Peter Hain, the Work and Pensions Secretary, said: "David Cameron's tax and benefit plans are unravelling.
"He has outlined no clear measures to achieve any savings and not a penny of extra investment in the necessary welfare to work programmes. The Tory sums simply don't add up."
On Sunday, Mr Cameron pledged to get 600,000 of the 2.7 million IB claimants back to work, saving £3bn to fund £1,600-a-year tax breaks for couples bringing up children.
In yesterday's interview, the Conservative leader also, for the first time, ditched a controversial proposal to deregulate mortgage services, following the Northern Rock crisis.
The suggestion, by rightwinger John Redwood, who chaired the competitiveness policy review, is the latest of many scrapped by Mr Cameron, some of which he branded "barmy".
The Tory leader said: "We certainly won't be going ahead with ideas of deregulating mortgages - that is absolutely clear. Sensible regulation is needed."

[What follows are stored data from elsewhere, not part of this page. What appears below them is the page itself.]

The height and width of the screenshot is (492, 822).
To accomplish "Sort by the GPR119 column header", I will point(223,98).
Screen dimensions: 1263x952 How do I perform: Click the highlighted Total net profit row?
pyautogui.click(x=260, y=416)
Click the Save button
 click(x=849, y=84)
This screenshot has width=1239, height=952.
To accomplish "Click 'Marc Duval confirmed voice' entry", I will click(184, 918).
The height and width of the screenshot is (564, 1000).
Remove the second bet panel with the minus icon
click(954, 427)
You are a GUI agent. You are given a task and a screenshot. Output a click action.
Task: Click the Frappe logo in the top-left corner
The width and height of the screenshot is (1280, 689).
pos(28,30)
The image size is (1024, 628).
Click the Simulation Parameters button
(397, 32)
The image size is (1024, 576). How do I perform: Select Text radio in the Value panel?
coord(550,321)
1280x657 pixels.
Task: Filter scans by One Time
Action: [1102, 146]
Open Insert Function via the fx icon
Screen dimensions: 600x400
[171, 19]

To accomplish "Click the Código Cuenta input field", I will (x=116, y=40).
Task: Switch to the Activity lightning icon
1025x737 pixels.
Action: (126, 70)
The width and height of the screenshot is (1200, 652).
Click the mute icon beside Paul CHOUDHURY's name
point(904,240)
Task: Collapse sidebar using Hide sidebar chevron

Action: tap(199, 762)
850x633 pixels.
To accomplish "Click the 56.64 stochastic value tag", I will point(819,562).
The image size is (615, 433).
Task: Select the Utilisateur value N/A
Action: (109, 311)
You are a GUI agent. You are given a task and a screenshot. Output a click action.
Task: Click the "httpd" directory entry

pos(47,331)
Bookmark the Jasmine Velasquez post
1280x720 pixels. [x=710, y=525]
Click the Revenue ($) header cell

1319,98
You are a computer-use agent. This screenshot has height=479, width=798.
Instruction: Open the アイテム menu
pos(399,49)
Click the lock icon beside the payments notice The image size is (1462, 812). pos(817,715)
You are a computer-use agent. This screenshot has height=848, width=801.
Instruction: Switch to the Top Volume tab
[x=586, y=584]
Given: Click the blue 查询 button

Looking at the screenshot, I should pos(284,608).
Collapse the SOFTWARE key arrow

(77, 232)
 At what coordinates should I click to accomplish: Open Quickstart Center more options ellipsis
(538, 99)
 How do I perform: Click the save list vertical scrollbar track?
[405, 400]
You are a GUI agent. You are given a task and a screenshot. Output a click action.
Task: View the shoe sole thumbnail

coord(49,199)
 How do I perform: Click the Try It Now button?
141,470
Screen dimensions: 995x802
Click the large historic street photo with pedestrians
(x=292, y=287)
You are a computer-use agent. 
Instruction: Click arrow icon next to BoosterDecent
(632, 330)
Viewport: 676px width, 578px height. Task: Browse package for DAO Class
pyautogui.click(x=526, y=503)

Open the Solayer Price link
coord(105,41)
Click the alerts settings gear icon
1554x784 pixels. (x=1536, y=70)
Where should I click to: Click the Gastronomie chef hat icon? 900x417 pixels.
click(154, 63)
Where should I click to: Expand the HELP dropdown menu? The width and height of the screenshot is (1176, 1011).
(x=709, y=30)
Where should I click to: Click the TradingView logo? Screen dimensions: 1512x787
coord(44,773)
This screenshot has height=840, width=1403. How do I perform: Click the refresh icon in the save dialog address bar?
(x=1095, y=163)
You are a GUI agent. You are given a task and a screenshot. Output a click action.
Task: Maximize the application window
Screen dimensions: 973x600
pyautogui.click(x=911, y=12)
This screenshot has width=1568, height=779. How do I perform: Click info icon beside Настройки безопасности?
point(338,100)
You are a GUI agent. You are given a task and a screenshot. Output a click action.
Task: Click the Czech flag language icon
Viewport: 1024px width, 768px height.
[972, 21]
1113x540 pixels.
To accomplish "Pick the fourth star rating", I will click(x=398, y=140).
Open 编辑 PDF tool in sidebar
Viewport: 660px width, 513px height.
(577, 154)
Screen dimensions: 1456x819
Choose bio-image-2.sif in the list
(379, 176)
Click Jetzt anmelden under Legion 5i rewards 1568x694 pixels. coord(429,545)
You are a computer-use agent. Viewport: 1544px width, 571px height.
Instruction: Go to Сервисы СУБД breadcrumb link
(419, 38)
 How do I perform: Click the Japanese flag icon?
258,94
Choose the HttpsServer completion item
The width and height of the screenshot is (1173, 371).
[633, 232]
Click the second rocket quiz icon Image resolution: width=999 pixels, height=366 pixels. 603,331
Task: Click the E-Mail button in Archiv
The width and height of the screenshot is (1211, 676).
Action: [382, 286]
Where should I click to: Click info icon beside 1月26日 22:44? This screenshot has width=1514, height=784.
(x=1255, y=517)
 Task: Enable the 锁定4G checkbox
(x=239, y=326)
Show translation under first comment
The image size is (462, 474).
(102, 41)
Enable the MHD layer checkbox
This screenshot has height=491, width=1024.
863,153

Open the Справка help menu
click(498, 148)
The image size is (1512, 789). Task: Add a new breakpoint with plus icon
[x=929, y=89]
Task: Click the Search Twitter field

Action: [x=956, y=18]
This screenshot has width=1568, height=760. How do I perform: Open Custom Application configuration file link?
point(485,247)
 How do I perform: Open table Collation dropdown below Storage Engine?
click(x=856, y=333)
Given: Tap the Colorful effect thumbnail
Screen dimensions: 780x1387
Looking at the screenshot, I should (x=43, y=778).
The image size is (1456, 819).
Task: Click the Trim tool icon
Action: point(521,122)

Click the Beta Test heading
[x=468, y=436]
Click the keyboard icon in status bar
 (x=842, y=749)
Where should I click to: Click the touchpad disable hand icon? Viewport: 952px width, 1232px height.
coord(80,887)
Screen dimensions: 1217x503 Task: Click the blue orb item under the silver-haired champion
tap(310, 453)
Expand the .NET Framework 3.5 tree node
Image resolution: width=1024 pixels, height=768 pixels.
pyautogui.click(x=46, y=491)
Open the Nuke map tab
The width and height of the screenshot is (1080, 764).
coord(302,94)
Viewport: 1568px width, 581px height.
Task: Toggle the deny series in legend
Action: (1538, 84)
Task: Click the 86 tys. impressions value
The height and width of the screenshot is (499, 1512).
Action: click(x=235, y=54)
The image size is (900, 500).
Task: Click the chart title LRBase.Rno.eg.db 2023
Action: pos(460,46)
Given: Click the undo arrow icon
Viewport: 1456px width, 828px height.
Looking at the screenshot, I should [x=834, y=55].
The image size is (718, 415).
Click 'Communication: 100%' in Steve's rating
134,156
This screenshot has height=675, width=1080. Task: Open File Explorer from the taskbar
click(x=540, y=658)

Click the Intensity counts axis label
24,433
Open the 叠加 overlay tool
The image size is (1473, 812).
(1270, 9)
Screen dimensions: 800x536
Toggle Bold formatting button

Meanwhile, in his make-or-break speech today, Mr Cameron will insist the blaze of tax-cutting announced this week do not amount to a "lurch to the right".
And he will pour scorn on Gordon Brown's promise of a spin-free "new politics", accusing him of using his own conference speech to make "rehashed and reannounced" pledges.
However, aides played down suggestions that Mr Cameron would follow Sir John Major in attacking the Prime Minister for failing to tell parliament first about the latest troop withdrawals from Iraq.
Instead, the Tory leader will expand on this week's three key themes - giving people more power, making families stronger and making Britain safer and greener.
He will say: "There's been a lot of talk about lurching. So let me make it clear - no lurch to the right, no lurch to the left. There's only one direction for me and that's forward to the future. A clear, balanced programme of change for the long-term."